Lane LV, Meinkoth JH, Brunker J, et al.

Vet Clin Pathol 2012;41:147-152.

A 5-year-old female spayed Shetland Sheepdog Mix dog was evaluated for a history of recent seizure activity, progressive hind limb ataxia, polyuria, and polydipsia and no history of gastrointestinal signs. Physical examination findings included conscious proprioceptive deficits, ataxia, and anterior uveitis along with a hypermature cataract in the right eye. Results of a CBC, serum biochemical profile, urinalysis, and computed tomography scan of the brain were unremarkable.

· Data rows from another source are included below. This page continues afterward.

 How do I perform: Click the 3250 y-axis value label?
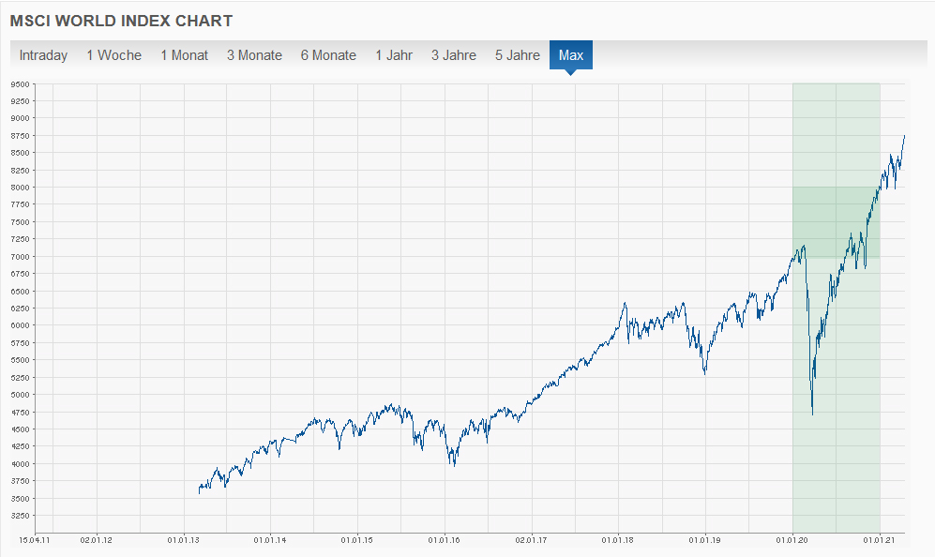[21, 516]
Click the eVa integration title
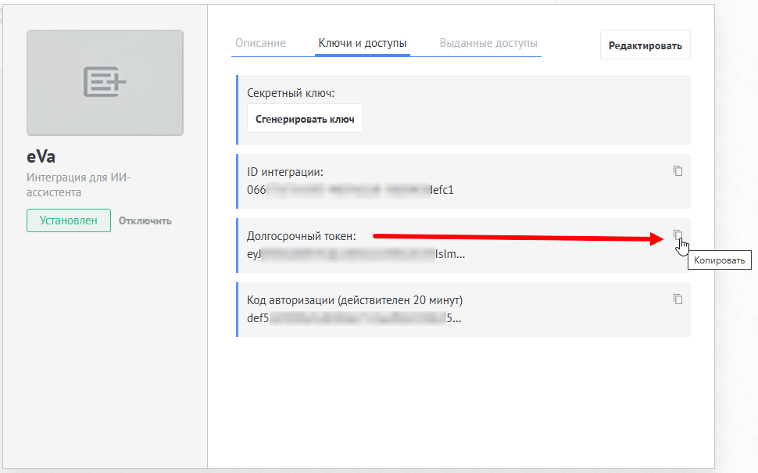Image resolution: width=758 pixels, height=473 pixels. coord(41,157)
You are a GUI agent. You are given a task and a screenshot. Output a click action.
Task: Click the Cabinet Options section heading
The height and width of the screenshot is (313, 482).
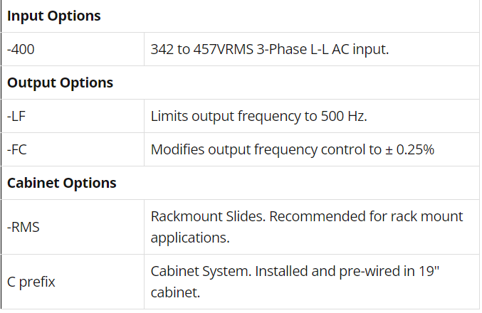62,183
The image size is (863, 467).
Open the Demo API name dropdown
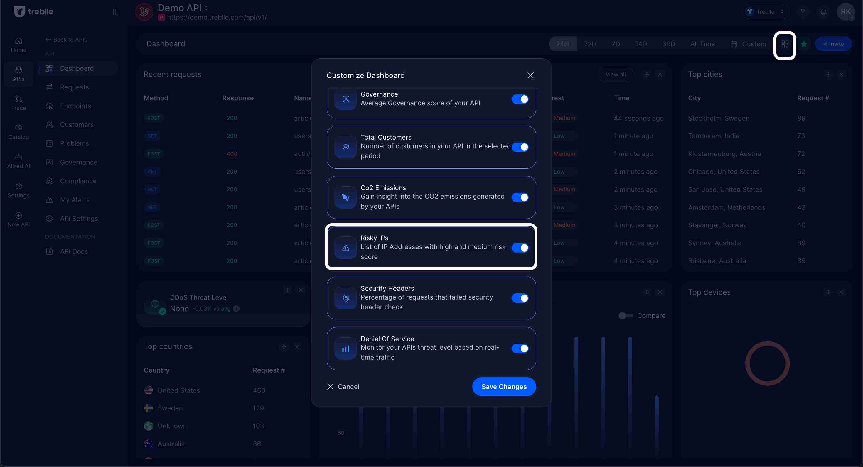(206, 7)
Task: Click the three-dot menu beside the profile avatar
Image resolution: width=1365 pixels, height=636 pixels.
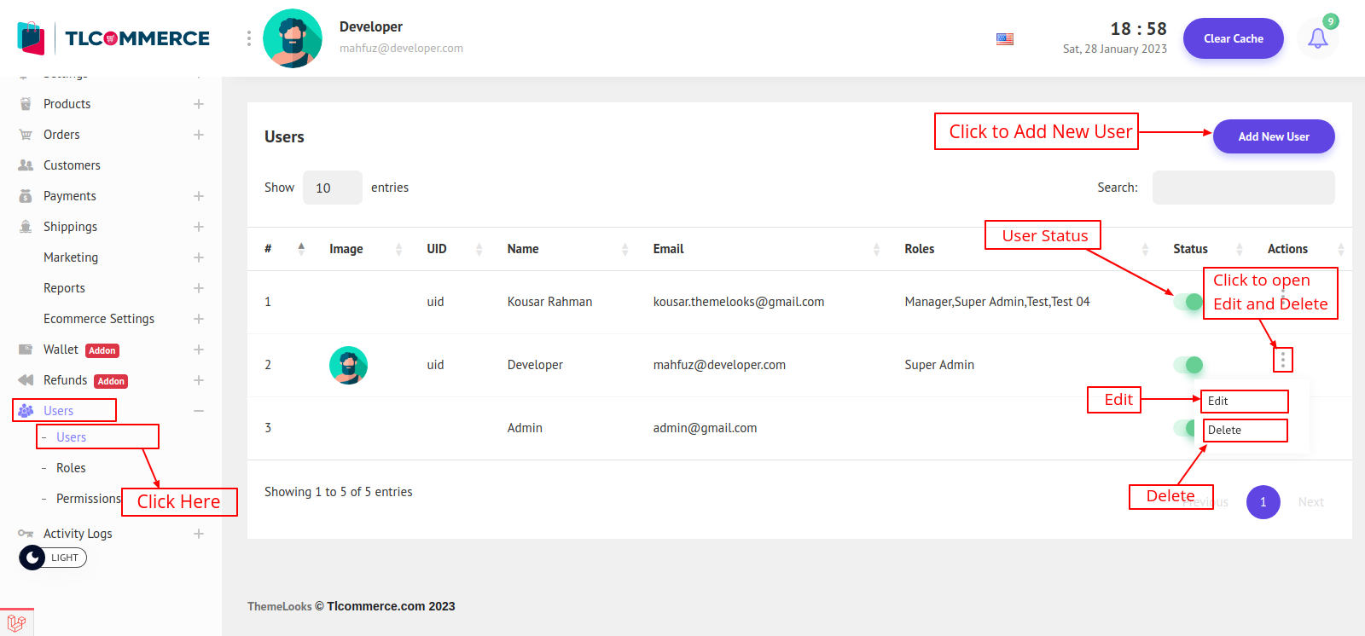Action: coord(248,38)
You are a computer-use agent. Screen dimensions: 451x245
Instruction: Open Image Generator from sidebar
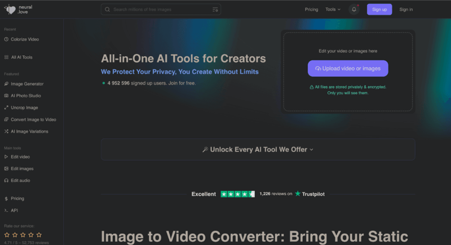click(x=26, y=84)
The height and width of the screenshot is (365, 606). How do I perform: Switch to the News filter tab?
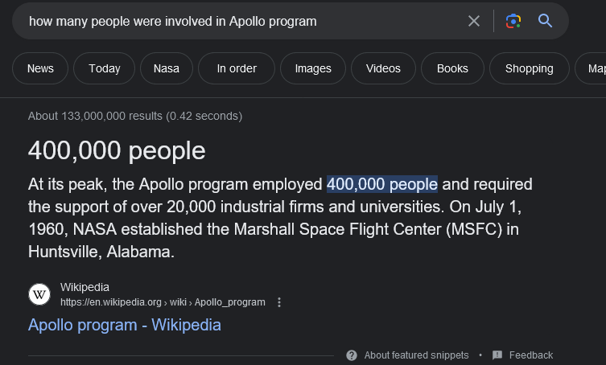click(x=40, y=68)
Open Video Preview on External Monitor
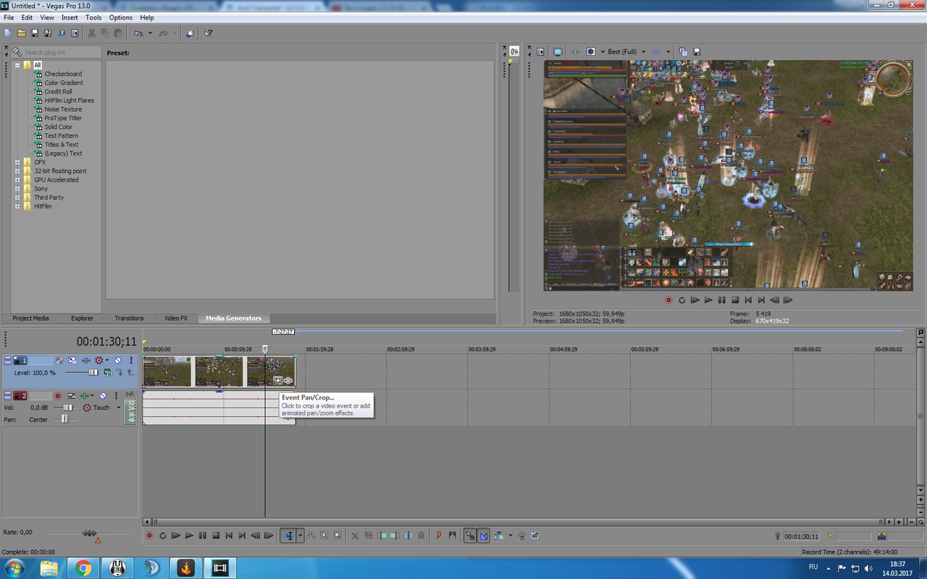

Cerebrospinal fluid (CSF) analysis revealed marked eosinophilic pleocytosis and rare organisms consistent with Prototheca spp within neutrophils and macrophages. On postmortem histologic examination, mononuclear inflammation and numerous intralesional algal organisms, similar to those seen on the cytologic preparation of CSF, were found in the brain, eyes, kidneys, and heart. Abnormalities were not detected on gross and histologic examination of the gastrointestinal tract. Cultures of CSF and subdural/olfactory bulb, but not intestinal tract, yielded growth of Prototheca spp, and PCR analysis and DNA sequencing confirmed the organism as Prototheca zopfii genotype 2. We have reported a rare case of disseminated protothecosis that was diagnosed by evaluation of CSF in a dog presented with neurologic signs and no overt enteric disease. Protothecosis should be considered as a rare cause of seizures, even in the absence of obvious enteric signs, and should be included in the differential diagnosis of eosinophilic pleocytosis.